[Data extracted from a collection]
────────────────────────────────────────

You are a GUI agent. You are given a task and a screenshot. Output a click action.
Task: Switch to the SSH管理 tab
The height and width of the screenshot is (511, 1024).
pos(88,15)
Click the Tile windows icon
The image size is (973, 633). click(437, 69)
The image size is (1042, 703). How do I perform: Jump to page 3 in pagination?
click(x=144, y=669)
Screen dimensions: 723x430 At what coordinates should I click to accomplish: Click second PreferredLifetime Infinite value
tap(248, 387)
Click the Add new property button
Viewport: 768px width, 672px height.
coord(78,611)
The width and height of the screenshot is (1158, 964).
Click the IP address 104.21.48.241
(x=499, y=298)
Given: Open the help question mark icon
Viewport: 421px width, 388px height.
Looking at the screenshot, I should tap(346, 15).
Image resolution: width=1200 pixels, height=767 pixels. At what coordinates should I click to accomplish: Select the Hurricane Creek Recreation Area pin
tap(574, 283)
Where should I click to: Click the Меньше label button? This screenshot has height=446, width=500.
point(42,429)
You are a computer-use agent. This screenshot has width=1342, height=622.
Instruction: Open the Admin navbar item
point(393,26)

────────────────────────────────────────

What you need to do:
Repeat all the entries word for word.

Output of the exercise:
You are a GUI agent. You are given a task and a screenshot. Output a click action.
Task: Switch to the SSH管理 tab
The height and width of the screenshot is (511, 1024).
pos(88,15)
Click the Tile windows icon
The image size is (973, 633). click(437, 69)
The image size is (1042, 703). How do I perform: Jump to page 3 in pagination?
click(x=144, y=669)
Screen dimensions: 723x430 At what coordinates should I click to accomplish: Click second PreferredLifetime Infinite value
tap(248, 387)
Click the Add new property button
Viewport: 768px width, 672px height.
coord(78,611)
The width and height of the screenshot is (1158, 964).
Click the IP address 104.21.48.241
(x=499, y=298)
Given: Open the help question mark icon
Viewport: 421px width, 388px height.
Looking at the screenshot, I should tap(346, 15).
Image resolution: width=1200 pixels, height=767 pixels. At what coordinates should I click to accomplish: Select the Hurricane Creek Recreation Area pin
tap(574, 283)
Where should I click to: Click the Меньше label button? This screenshot has height=446, width=500.
point(42,429)
You are a computer-use agent. This screenshot has width=1342, height=622.
Instruction: Open the Admin navbar item
point(393,26)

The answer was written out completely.